Goal of the exercise: Reproduce verbatim the portion of the data that begins with the line containing "Add To cart (73, 519)" and ends with the line containing "Good Vibes Rewards Program FAQ (55, 2549)", including both of those lines.

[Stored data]
+ + + + + + +
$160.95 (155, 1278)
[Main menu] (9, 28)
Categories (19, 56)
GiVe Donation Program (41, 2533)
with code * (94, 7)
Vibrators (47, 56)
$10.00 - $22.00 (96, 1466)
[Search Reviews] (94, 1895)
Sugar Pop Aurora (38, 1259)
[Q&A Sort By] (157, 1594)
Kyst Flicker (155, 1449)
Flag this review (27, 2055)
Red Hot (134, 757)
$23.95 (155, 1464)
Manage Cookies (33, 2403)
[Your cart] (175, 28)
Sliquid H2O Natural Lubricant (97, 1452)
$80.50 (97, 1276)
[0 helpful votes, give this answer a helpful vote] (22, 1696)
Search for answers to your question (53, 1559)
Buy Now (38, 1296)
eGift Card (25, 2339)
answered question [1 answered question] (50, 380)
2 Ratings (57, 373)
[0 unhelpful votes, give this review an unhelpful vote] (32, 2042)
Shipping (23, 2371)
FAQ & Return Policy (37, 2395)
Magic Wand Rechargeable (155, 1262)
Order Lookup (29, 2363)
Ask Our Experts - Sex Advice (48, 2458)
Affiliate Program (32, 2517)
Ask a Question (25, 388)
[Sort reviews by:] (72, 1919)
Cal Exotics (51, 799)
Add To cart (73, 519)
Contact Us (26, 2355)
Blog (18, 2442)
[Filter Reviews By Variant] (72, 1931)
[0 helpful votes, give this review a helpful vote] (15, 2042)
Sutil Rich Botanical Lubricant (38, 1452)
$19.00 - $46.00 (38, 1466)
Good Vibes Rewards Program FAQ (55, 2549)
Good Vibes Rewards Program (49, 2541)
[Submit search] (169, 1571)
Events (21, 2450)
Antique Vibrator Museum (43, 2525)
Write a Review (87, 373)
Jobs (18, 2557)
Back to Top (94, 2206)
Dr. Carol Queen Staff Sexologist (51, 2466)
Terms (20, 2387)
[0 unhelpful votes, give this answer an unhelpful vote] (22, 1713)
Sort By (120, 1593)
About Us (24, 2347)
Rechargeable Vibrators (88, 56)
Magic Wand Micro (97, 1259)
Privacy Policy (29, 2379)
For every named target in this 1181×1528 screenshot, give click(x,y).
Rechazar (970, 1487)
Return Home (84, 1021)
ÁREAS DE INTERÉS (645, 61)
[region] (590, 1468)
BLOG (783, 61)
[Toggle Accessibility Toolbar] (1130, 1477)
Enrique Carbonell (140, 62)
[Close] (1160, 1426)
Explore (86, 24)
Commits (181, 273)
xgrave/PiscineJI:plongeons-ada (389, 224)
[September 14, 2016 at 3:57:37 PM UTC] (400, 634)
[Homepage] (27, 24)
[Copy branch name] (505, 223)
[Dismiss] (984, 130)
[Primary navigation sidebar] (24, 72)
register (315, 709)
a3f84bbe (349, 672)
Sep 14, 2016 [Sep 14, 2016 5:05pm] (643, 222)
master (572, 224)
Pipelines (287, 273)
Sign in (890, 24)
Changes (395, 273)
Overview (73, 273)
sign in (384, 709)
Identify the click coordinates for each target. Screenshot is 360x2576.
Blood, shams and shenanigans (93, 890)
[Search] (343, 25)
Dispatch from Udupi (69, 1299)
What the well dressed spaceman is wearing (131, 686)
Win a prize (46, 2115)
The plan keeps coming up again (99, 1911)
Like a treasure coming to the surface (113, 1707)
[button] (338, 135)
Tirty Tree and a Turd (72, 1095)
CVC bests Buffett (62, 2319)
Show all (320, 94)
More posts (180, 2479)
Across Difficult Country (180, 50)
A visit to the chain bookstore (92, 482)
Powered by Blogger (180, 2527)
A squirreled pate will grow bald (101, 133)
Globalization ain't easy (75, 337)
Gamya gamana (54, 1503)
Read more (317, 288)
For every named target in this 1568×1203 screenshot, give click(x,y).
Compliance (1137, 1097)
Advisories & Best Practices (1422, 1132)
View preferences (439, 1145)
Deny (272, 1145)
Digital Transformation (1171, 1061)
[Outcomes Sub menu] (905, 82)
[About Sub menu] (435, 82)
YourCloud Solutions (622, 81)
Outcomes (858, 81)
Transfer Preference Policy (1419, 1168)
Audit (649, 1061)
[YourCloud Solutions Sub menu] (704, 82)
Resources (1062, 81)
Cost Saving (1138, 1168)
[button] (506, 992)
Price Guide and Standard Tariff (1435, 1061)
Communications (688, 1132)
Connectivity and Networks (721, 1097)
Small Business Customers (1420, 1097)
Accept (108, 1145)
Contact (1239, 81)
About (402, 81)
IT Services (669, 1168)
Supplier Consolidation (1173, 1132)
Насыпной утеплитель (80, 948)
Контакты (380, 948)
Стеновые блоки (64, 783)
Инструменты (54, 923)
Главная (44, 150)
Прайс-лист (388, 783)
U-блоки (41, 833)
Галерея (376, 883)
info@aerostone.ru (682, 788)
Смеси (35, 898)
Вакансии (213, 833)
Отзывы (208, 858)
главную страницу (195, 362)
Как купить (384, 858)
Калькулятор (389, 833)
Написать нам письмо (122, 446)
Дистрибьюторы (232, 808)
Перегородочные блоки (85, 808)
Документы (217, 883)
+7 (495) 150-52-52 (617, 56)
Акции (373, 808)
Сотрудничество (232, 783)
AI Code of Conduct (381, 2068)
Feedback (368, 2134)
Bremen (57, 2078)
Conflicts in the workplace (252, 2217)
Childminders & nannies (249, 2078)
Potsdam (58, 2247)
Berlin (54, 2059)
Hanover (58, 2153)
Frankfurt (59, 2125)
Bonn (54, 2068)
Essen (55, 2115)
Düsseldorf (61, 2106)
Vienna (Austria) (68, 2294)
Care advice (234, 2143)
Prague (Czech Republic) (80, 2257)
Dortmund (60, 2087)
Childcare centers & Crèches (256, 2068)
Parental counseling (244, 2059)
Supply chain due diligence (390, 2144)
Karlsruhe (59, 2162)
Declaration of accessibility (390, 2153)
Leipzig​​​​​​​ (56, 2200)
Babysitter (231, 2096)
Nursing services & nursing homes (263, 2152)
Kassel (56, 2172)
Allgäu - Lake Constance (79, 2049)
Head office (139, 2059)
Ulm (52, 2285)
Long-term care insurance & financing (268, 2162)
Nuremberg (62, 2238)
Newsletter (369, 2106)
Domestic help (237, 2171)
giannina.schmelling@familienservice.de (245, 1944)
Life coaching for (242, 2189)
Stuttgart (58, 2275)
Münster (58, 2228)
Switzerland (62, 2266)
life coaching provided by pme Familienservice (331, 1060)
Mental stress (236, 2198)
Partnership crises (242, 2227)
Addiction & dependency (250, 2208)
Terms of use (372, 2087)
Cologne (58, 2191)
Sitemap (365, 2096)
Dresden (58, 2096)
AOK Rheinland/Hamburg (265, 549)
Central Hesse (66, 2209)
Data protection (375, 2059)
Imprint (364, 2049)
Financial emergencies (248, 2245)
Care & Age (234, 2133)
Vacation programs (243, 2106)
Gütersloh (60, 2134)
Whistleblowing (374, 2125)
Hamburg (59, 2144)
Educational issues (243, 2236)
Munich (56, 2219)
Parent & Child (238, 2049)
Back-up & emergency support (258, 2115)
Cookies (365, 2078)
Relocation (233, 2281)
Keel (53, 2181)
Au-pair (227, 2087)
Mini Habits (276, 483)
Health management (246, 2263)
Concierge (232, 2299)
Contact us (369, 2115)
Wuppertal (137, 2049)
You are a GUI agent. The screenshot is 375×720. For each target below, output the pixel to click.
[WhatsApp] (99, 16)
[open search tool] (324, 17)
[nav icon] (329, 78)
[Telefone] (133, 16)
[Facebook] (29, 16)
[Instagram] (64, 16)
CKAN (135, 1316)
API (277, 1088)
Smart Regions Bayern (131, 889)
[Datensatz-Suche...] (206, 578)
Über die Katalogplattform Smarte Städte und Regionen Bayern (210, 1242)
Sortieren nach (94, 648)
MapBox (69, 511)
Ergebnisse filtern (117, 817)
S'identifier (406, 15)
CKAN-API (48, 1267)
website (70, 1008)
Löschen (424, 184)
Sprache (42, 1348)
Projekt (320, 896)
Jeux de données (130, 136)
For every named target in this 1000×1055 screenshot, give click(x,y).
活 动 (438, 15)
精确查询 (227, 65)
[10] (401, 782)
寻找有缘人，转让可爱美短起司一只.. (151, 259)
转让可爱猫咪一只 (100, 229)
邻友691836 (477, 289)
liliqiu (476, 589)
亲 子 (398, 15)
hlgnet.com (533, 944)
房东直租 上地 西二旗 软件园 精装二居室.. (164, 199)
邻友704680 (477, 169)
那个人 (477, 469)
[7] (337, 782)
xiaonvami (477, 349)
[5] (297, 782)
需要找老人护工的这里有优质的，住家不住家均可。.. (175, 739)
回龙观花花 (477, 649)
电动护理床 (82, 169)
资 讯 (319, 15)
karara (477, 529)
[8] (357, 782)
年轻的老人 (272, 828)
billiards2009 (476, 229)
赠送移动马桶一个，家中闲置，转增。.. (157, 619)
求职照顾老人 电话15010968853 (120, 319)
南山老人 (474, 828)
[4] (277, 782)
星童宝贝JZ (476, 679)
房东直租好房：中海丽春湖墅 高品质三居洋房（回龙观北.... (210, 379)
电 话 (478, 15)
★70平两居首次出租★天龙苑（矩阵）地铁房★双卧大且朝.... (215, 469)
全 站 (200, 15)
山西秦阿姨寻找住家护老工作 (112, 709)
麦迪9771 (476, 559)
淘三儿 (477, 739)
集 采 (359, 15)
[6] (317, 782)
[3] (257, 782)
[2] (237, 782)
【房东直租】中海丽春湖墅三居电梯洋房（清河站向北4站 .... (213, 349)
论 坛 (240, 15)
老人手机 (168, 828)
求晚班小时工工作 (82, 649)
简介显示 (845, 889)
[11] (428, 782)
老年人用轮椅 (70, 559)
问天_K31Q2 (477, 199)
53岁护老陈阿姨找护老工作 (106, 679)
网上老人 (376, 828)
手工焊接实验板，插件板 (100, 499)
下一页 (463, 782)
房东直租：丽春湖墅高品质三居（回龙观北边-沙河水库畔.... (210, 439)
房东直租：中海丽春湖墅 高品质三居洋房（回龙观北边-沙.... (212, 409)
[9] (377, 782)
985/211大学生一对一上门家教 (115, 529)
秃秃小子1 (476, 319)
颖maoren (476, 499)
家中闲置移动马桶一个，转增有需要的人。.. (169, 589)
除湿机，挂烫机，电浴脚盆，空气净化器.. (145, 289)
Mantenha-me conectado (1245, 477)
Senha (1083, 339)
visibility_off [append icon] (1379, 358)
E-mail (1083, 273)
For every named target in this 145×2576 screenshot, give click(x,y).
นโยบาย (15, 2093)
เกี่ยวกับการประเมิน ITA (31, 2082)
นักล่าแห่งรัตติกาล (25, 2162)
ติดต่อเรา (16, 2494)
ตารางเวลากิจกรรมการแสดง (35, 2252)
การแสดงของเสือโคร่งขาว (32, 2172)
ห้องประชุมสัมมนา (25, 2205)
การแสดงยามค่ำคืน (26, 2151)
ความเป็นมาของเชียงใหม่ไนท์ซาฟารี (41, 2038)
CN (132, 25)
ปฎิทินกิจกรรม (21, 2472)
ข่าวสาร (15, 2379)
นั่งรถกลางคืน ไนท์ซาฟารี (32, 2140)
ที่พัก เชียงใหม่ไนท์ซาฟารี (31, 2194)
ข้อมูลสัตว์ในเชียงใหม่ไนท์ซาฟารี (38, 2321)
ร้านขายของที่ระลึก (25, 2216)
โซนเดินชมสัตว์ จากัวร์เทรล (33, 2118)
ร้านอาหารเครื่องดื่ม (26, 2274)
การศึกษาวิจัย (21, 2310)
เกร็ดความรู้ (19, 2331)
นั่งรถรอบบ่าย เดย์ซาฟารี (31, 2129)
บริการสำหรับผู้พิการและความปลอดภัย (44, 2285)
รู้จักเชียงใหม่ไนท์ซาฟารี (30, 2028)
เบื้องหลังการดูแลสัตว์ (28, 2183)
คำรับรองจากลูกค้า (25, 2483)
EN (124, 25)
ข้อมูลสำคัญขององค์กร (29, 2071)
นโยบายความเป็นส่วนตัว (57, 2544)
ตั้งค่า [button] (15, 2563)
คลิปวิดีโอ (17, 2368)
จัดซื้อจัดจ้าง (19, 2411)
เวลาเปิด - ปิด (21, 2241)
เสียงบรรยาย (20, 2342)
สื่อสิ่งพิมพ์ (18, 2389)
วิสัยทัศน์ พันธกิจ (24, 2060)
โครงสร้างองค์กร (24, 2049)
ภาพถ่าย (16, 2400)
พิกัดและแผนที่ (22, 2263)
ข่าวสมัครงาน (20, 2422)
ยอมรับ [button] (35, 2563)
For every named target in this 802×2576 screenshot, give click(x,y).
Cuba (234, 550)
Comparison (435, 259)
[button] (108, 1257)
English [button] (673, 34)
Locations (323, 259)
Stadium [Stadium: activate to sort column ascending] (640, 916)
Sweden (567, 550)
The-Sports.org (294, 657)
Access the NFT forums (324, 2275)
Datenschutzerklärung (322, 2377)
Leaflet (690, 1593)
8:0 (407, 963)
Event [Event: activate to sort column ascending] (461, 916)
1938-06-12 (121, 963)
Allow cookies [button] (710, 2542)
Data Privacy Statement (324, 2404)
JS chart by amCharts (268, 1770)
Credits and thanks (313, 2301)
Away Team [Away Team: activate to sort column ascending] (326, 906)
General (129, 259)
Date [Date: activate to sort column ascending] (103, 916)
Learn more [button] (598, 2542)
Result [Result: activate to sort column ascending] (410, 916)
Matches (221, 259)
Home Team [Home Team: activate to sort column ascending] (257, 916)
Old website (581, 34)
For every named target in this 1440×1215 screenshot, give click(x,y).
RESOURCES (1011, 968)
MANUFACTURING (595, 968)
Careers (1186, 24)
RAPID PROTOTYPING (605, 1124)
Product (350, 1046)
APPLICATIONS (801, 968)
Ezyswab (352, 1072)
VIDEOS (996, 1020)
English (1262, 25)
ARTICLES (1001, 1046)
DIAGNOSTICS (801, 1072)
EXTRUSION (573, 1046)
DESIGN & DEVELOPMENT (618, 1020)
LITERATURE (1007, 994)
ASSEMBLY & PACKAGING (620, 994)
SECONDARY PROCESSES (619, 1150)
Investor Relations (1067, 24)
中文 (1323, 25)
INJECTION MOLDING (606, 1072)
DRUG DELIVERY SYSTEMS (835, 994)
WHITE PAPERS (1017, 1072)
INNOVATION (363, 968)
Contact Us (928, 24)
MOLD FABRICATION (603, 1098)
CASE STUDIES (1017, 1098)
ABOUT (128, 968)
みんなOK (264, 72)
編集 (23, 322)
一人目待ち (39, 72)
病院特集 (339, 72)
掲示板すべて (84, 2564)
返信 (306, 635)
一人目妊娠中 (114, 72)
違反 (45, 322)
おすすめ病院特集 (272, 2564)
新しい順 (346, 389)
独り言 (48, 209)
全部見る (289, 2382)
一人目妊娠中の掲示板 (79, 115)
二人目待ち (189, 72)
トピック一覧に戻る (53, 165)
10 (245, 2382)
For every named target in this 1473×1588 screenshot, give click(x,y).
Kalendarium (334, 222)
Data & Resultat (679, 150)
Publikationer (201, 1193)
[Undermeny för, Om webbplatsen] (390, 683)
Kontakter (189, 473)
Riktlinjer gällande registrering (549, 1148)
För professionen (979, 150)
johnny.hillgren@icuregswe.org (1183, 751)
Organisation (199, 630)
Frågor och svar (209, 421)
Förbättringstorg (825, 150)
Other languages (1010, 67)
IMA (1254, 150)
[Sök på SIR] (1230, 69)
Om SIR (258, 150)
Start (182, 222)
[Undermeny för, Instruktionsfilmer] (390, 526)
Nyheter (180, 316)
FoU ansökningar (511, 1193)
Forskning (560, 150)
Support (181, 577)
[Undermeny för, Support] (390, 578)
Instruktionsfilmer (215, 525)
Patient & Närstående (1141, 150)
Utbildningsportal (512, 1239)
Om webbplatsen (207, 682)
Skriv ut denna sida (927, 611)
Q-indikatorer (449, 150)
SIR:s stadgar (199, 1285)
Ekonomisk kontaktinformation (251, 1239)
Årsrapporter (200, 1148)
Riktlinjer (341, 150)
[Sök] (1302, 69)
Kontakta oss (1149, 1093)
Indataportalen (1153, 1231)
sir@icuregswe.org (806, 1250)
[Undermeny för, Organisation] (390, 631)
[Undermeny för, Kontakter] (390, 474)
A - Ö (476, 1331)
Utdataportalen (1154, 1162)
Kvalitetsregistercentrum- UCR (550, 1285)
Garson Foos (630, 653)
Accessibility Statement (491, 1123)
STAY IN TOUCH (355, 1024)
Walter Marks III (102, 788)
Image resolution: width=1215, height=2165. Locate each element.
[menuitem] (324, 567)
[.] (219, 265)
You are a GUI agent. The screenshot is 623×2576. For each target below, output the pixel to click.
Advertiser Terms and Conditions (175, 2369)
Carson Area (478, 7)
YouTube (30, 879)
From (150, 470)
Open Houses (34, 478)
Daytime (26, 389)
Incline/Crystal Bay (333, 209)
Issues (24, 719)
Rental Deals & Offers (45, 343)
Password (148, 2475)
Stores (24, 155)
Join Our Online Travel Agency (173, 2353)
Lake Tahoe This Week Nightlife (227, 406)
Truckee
+ + + + + + +
Response to the task:
Add To cart (73, 519)
Contact Us (26, 2355)
Blog (18, 2442)
[Filter Reviews By Variant] (72, 1931)
[0 helpful votes, give this review a helpful vote] (15, 2042)
Sutil Rich Botanical Lubricant (38, 1452)
$19.00 - $46.00 (38, 1466)
Good Vibes Rewards Program FAQ (55, 2549)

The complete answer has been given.